Verify built-in high availability

To verify the build-in high availability provided by Kubernetes, you can:

  1. Delete the pod of an existing managed instance
  2. Verify that Kubernetes recovers from this action

During recover, Kubernetes bootstraps another pod and attaches the persistent storage.

Prerequisites

  • Kubernetes cluster requires shared, remote storage
  • A SQL Managed Instance enabled by Azure Arc deployed with one replica (default)
  1. View the pods.

    kubectl get pods -n <namespace of data controller>
    
  2. Delete the managed instance pod.

    kubectl delete pod <name of managed instance>-0 -n <namespace of data controller>
    

    For example

    user@pc:/# kubectl delete pod sql1-0 -n arc
    pod "sql1-0" deleted
    
  3. View the pods to verify that the managed instance is recovering.

    kubectl get pods -n <namespace of data controller>
    

    For example:

    user@pc:/# kubectl get pods -n arc
    NAME                 READY   STATUS    RESTARTS   AGE
    sql1-0               2/3     Running   0          22s
    

After all containers within the pod recover, you can connect to the managed instance.
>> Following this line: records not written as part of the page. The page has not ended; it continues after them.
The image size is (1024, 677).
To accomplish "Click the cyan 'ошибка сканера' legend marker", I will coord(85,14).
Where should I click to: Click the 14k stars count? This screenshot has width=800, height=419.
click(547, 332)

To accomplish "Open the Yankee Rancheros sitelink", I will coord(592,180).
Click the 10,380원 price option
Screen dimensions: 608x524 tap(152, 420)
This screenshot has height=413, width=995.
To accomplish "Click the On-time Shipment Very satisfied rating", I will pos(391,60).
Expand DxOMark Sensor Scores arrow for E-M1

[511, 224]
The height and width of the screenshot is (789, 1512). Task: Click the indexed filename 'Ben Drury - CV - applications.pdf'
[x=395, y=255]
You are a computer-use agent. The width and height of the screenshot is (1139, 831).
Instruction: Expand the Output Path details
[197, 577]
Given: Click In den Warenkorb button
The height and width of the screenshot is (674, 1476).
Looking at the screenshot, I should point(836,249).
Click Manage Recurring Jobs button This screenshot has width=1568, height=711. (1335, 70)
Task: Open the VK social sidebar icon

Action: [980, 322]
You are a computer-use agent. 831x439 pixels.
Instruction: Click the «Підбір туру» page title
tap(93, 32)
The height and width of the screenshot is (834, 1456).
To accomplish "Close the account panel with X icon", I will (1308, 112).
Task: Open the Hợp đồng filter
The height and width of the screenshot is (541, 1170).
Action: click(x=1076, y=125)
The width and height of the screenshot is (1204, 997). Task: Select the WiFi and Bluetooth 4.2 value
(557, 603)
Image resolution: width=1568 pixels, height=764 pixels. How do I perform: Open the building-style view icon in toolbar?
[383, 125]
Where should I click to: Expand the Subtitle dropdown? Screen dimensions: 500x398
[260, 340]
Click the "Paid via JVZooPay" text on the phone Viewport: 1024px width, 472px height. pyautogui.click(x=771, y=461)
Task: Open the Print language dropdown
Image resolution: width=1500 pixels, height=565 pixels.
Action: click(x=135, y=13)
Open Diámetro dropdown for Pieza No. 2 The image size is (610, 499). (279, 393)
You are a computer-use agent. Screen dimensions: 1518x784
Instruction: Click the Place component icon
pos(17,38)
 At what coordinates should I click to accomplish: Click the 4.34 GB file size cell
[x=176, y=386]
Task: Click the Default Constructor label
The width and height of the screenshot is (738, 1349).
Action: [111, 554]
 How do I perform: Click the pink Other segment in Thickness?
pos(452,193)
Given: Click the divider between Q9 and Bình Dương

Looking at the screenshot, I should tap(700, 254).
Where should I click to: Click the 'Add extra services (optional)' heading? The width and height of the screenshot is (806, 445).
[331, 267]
High availability in Business Critical service tier

In the Business Critical service tier, in addition to what is natively provided by Kubernetes orchestration, SQL Managed Instance for Azure Arc provides a contained availability group. The contained availability group is built on SQL Server Always On technology. It provides higher levels of availability. SQL Managed Instance enabled by Azure Arc deployed with Business Critical service tier can be deployed with either 2 or 3 replicas. These replicas are always kept in sync with each other.

With contained availability groups, any pod crashes or node failures are transparent to the application. The contained availability group provides at least one other pod that has all the data from the primary and is ready to take on connections.

Contained availability groups

An availability group binds one or more user databases into a logical group so that when there is a failover, the entire group of databases fails over to the secondary replica as a single unit. An availability group only replicates data in the user databases but not the data in system databases such as logins, permissions, or agent jobs. A contained availability group includes metadata from system databases such as msdb and master databases. When logins are created or modified in the primary replica, they're automatically also created in the secondary replicas. Similarly, when an agent job is created or modified in the primary replica, the secondary replicas also receive those changes.

SQL Managed Instance enabled by Azure Arc takes this concept of contained availability group and adds Kubernetes operator so these can be deployed and managed at scale.

Capabilities that contained availability groups enable:

  • When deployed with multiple replicas, a single availability group named with the same name as the Arc enabled SQL managed instance is created. By default, contained AG has three replicas, including primary. All CRUD operations for the availability group are managed internally, including creating the availability group or joining replicas to the availability group created. You can't create more availability groups in an instance.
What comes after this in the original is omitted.